What’s Happening to Us? How Are We? Diagnosing the Queer Condition in the Post-Pandemic Period

The 2022 LGTBIQ+ Programme

June - November 2022 - Check programme
Diego del Pozo, The Future of Rebellion (detail), 2017
Diego del Pozo, The Future of Rebellion (detail), 2017
Curator
Jesús Carrillo
Organised by
Museo Reina Sofía

“I’m not okay” and “we’re not okay” are phrases uttered to describe the current state of many LGTBIQ+ people. COVID-19 has intensified the pathologisation of certain lives already affected by decades of HIV and the medicalisation of their identity. An underlying malaise has escalated, with symptoms multiplying. After so many years of struggle and protest, a yearned-for wellbeing appears to disappear from the horizon, highlighting the gulfs in affective frameworks and life projects. Sexuality is encoded and unfurls through pharmapornograpic channels that displace our bodies and desires and put them out of our control, creating both anxiety and frustration. Politically, debate and dissent become entrenched in ill will and irreconcilable positions inside the community as we witness an upsurge in homophobic and transphobic violence inside and outside our borders.

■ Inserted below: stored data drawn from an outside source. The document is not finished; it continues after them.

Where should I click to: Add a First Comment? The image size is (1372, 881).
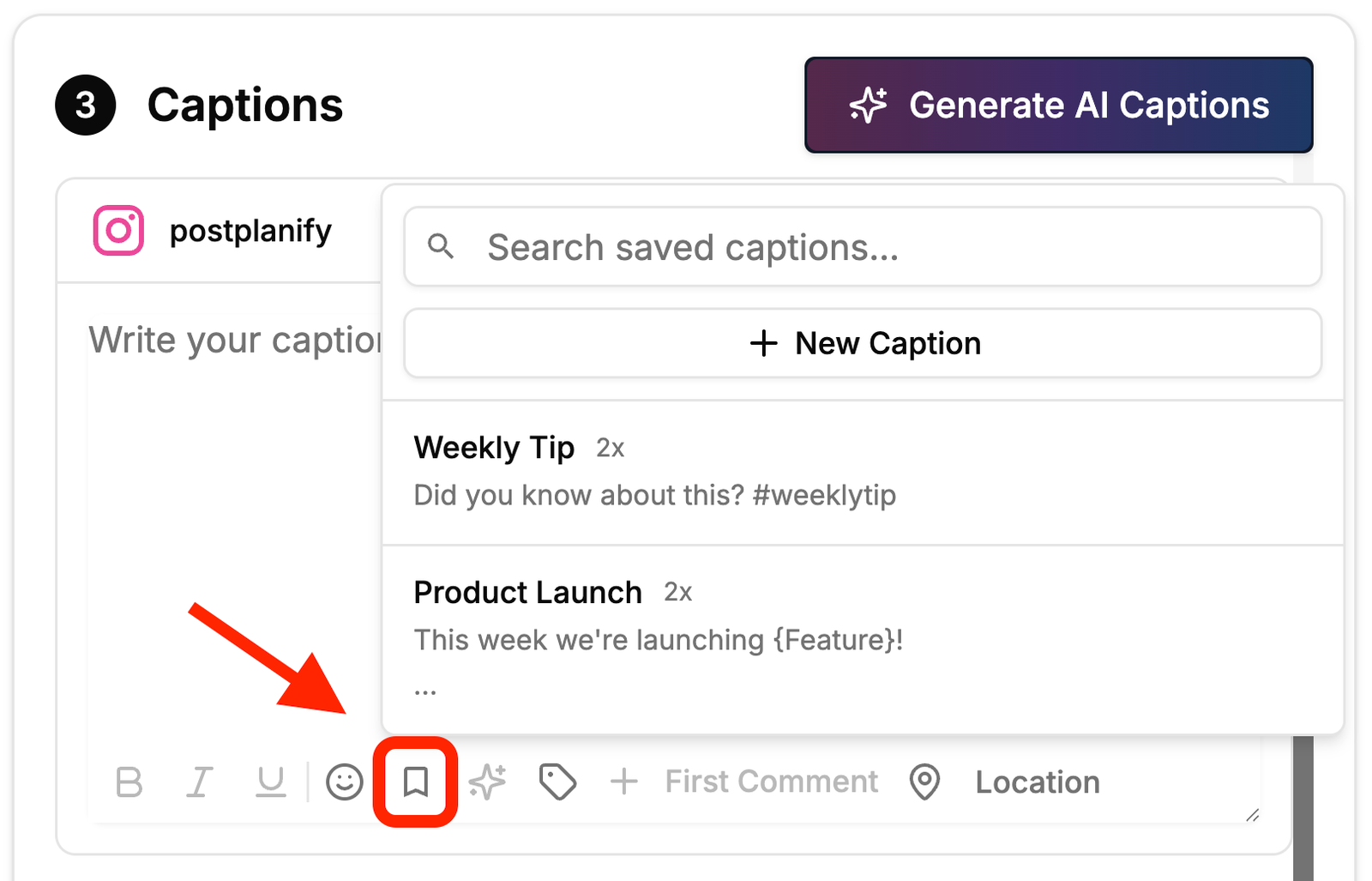pyautogui.click(x=744, y=782)
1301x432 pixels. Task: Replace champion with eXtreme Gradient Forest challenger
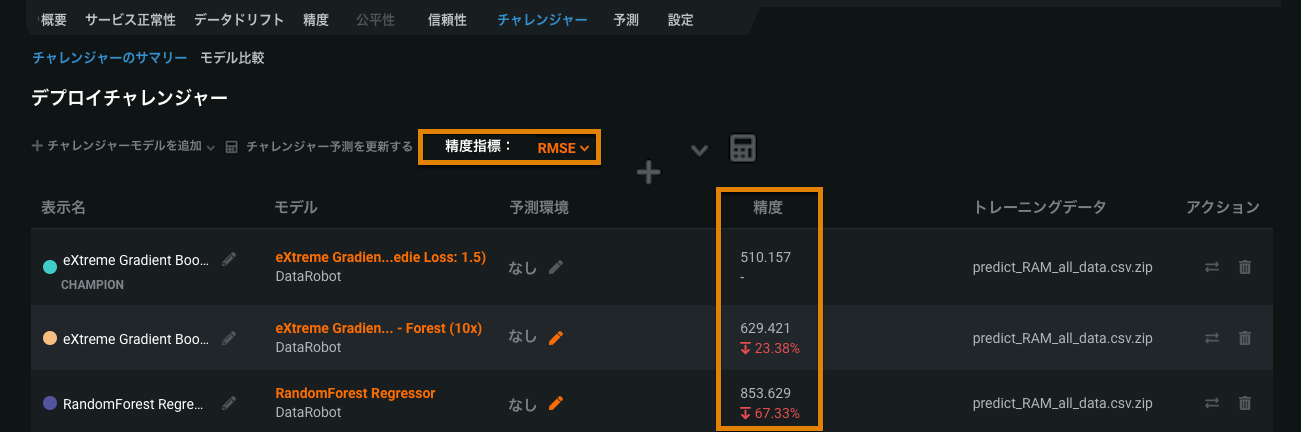1212,338
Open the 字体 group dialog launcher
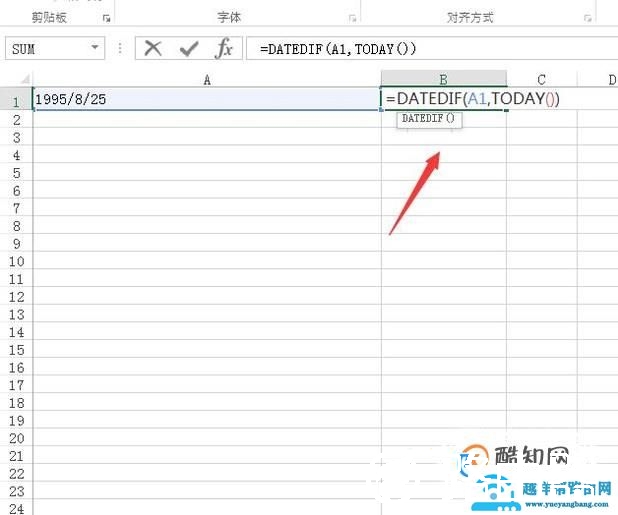The image size is (618, 515). click(352, 18)
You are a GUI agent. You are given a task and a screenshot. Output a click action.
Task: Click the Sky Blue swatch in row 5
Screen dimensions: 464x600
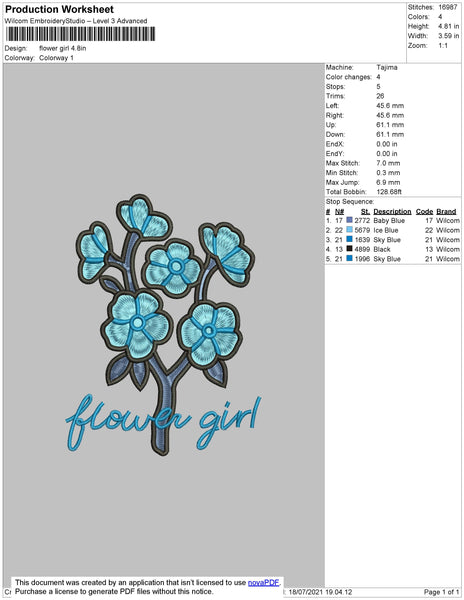pos(349,258)
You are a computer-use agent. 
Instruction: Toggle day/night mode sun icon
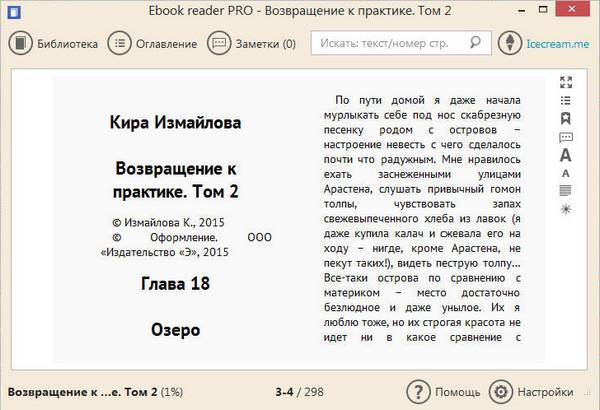pos(566,208)
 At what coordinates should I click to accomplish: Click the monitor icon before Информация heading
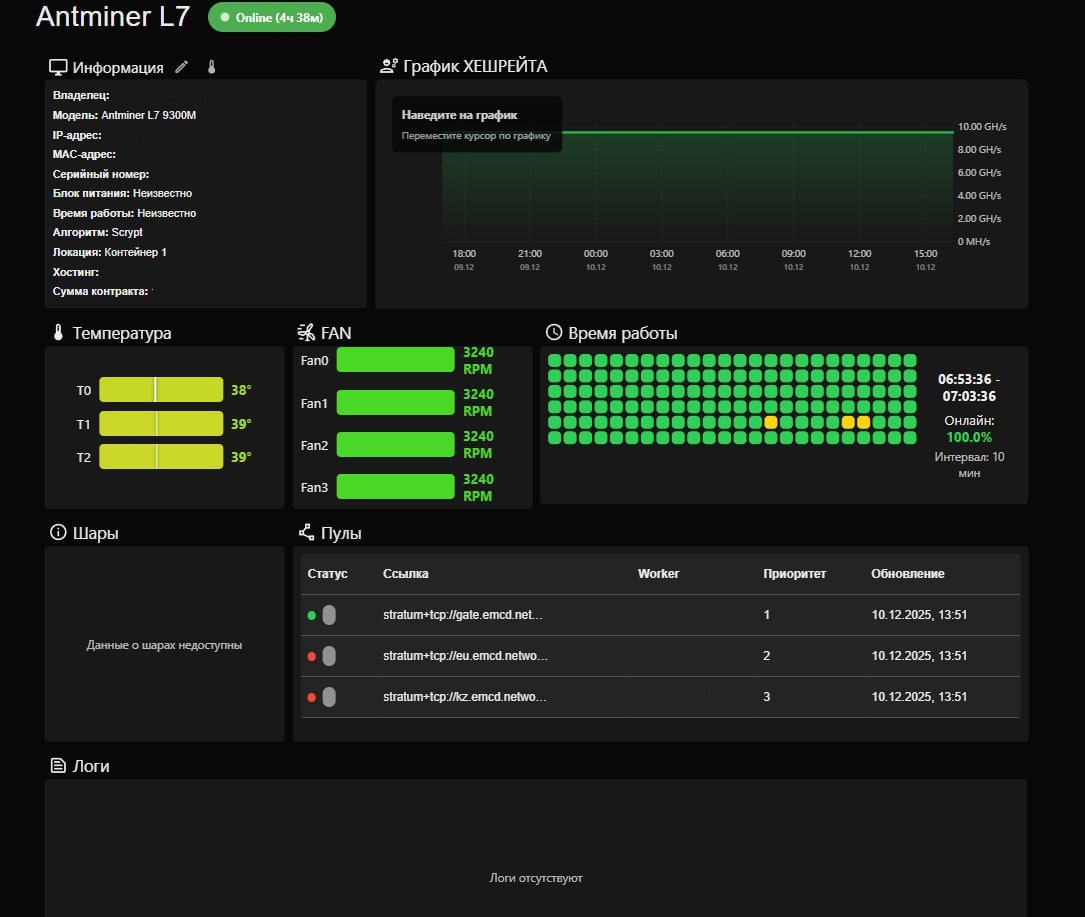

As a counterbalance, we are also seeing the growing desire to speak out and share what is happening to us, shelving taboos and complexes and recognising our own and others’ discontent as a principle of collective agency.

This programme, coinciding with the celebration of LGTBIQ+ Pride, does not look to “thematise” a pathological situation. Rather, it sets out to demonstrate the power of admitting we ourselves are fragile and vulnerable, together with other lives shaken by persecution and exile. Nor does it seek to moralise on the positions and practices outside the norm, vindicating a greater capacity for agency of and over our bodies and sexual impulses, developed here through plastic, poetic, written and performative devices.